- **Required task**
Return the lines below verbatim, every one of them, but leave out the pictures.

(Source records)
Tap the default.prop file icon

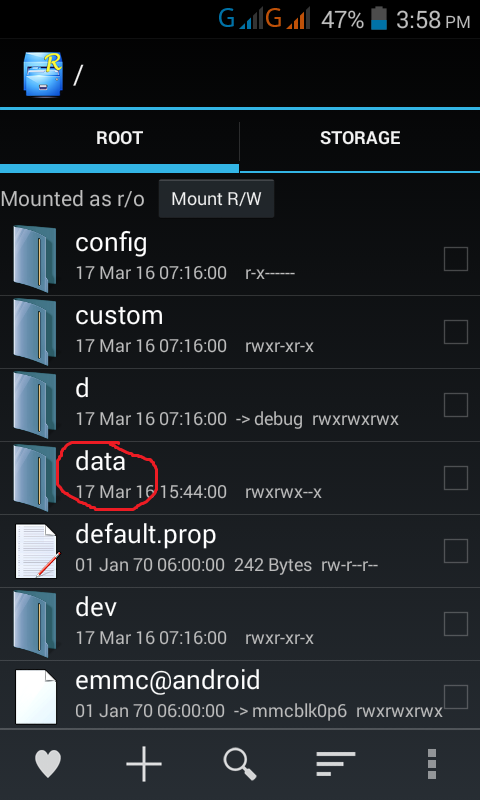pos(37,551)
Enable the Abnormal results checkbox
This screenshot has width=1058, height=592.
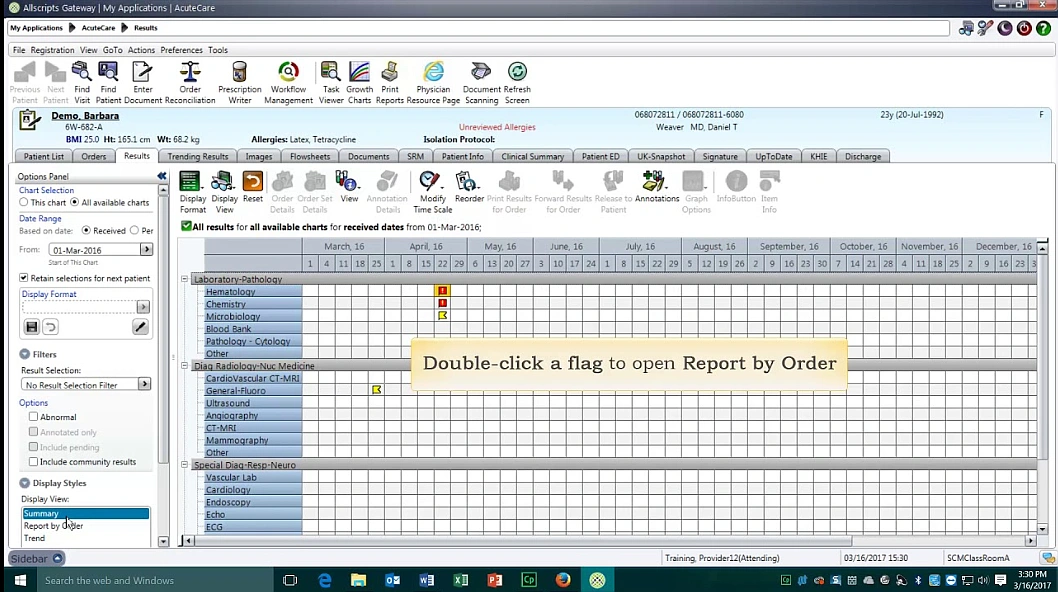(34, 417)
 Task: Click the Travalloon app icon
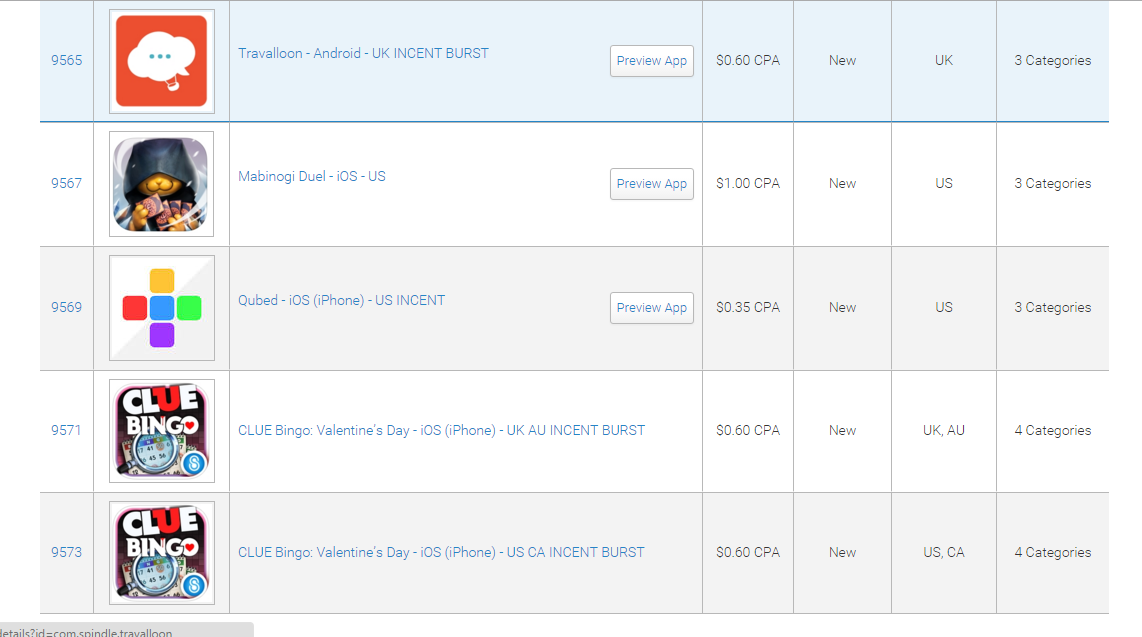click(161, 61)
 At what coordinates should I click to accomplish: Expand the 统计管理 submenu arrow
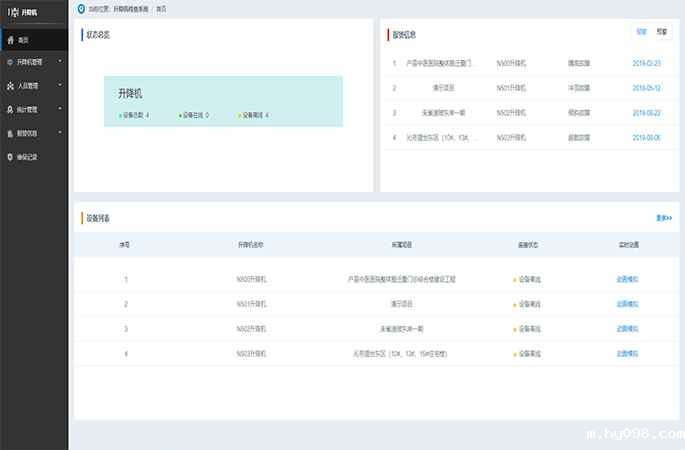(x=60, y=110)
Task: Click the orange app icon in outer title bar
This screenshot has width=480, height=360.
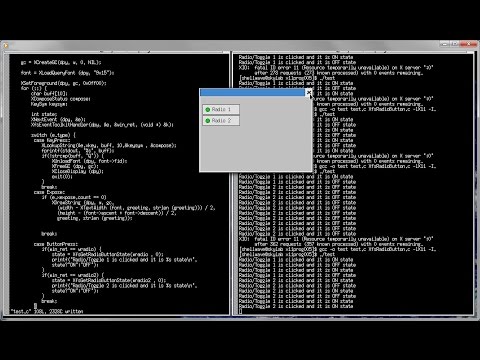Action: pos(6,45)
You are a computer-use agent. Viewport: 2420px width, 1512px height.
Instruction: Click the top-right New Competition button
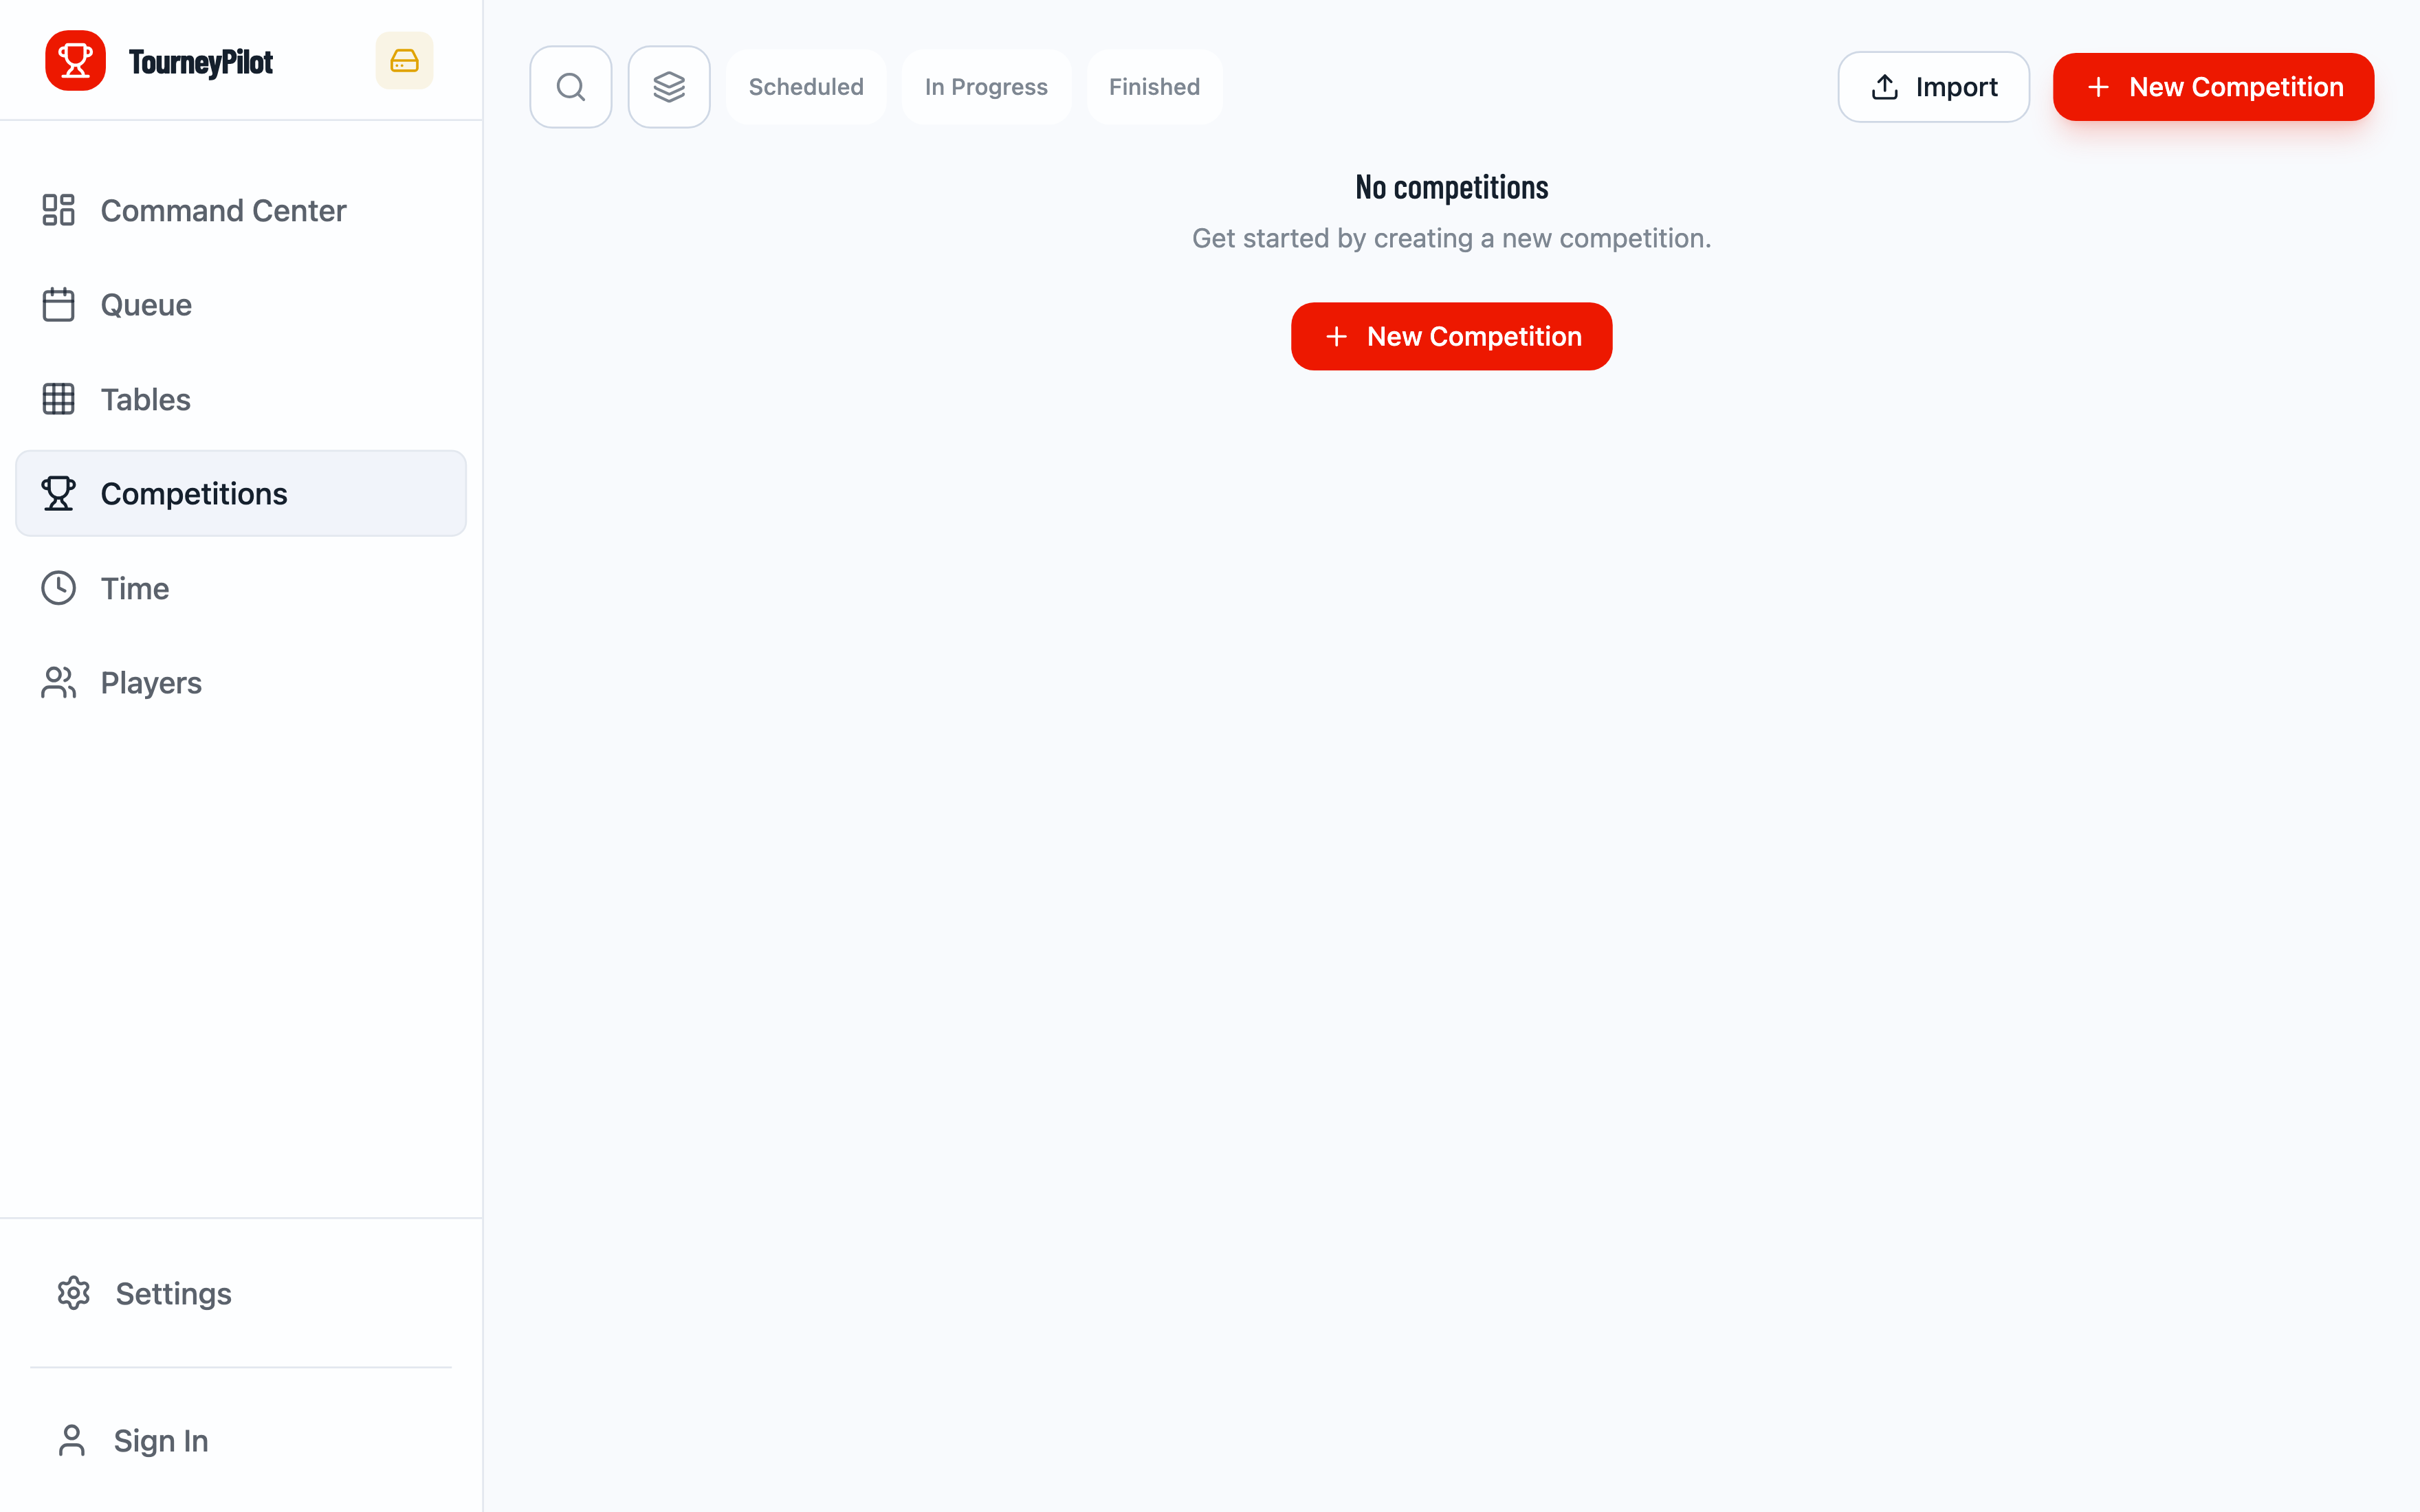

- **Solution to the problem**
Tap the default.prop file icon

pos(37,551)
Enable the Abnormal results checkbox
This screenshot has width=1058, height=592.
(34, 417)
 Task: Click the Travalloon app icon
click(161, 61)
 At what coordinates should I click to accomplish: Expand the 统计管理 submenu arrow
(x=60, y=110)
Task: Click the orange app icon in outer title bar
This screenshot has width=480, height=360.
Action: pos(6,45)
You are a computer-use agent. Viewport: 2420px width, 1512px height.
Instruction: Click the top-right New Competition button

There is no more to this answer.